> **Stated goal**: Can you arrange the entries below as a JSON list of strings, one string per line, with blank lines and the pictures left out?

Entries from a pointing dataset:

•••

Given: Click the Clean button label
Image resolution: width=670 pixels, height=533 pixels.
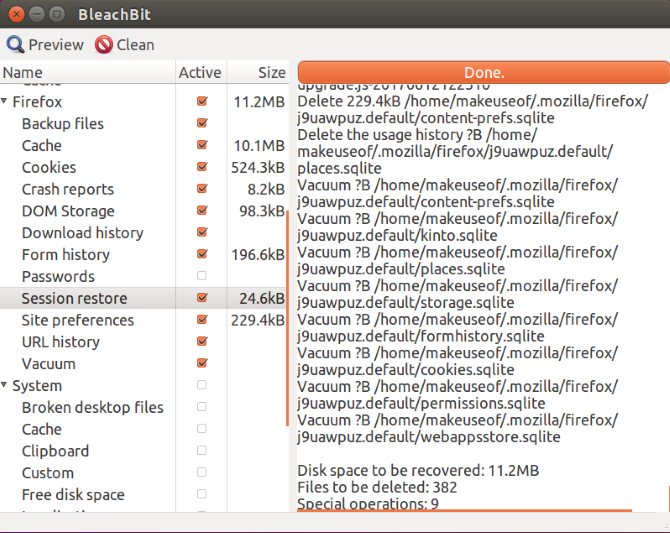Looking at the screenshot, I should coord(135,44).
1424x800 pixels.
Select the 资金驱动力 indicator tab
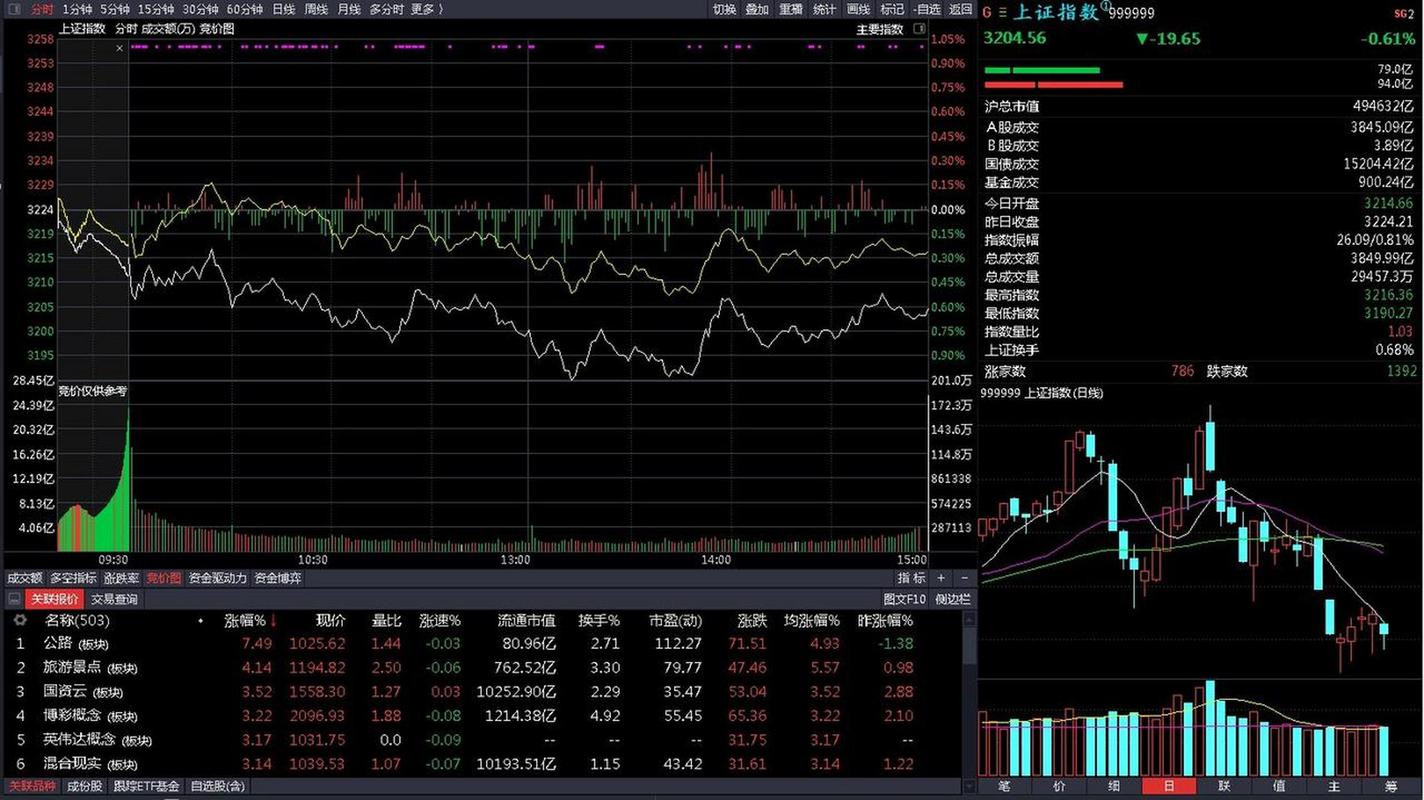click(217, 578)
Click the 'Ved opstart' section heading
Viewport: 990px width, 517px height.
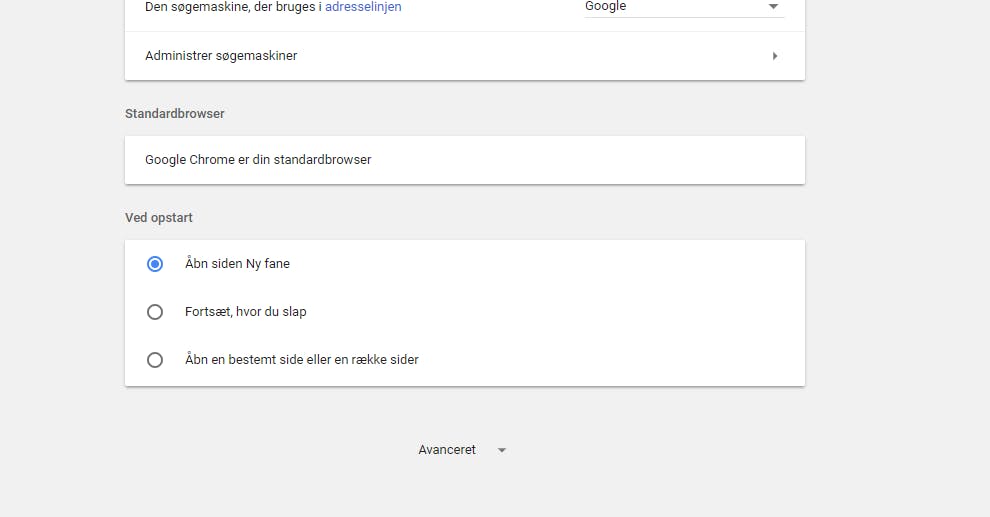click(x=158, y=218)
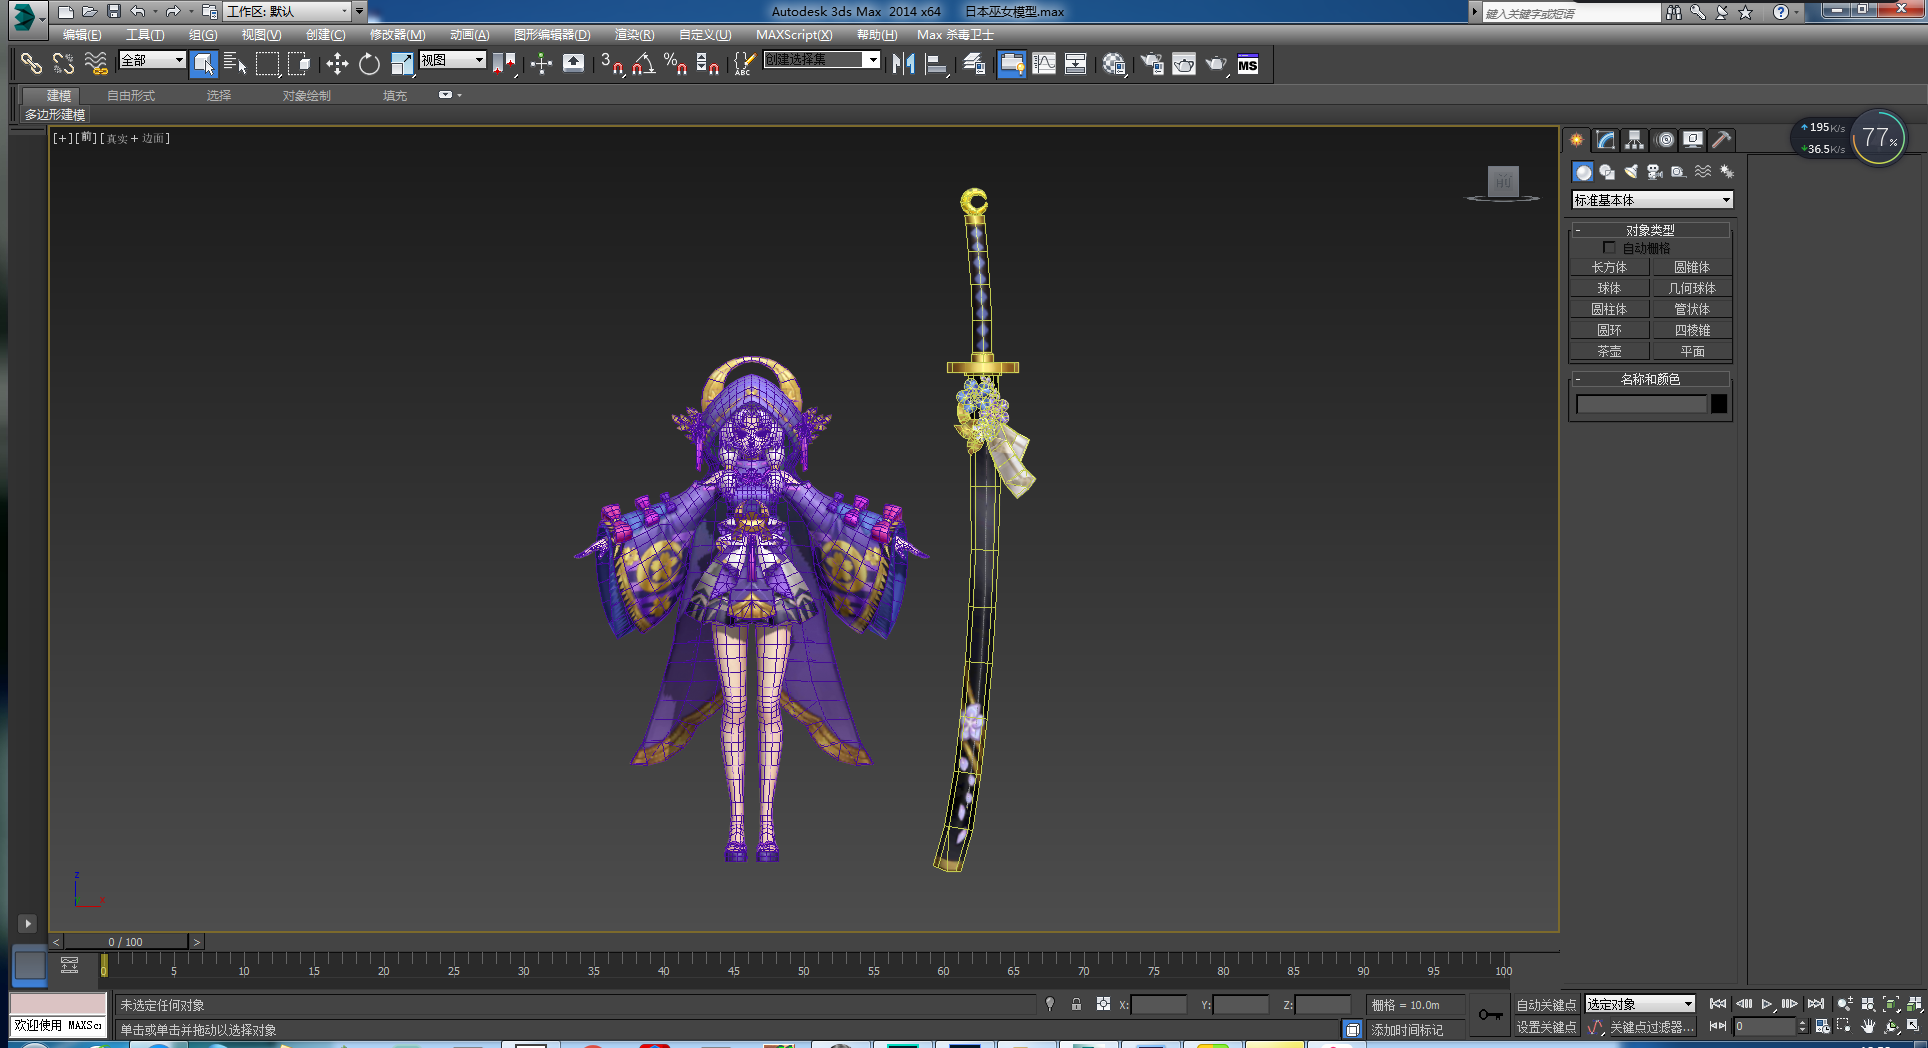Open the 标准基本体 dropdown
This screenshot has height=1048, width=1928.
pyautogui.click(x=1652, y=200)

•••

> **Answer for the task**:
[
  "Given: Click the Clean button label",
  "Image resolution: width=670 pixels, height=533 pixels.",
  "Looking at the screenshot, I should coord(135,44).",
  "1424x800 pixels.",
  "Select the 资金驱动力 indicator tab",
  "click(217, 578)",
  "Click the 'Ved opstart' section heading",
  "Viewport: 990px width, 517px height.",
  "click(x=158, y=218)",
  "Open the 标准基本体 dropdown",
  "This screenshot has height=1048, width=1928.",
  "pyautogui.click(x=1652, y=200)"
]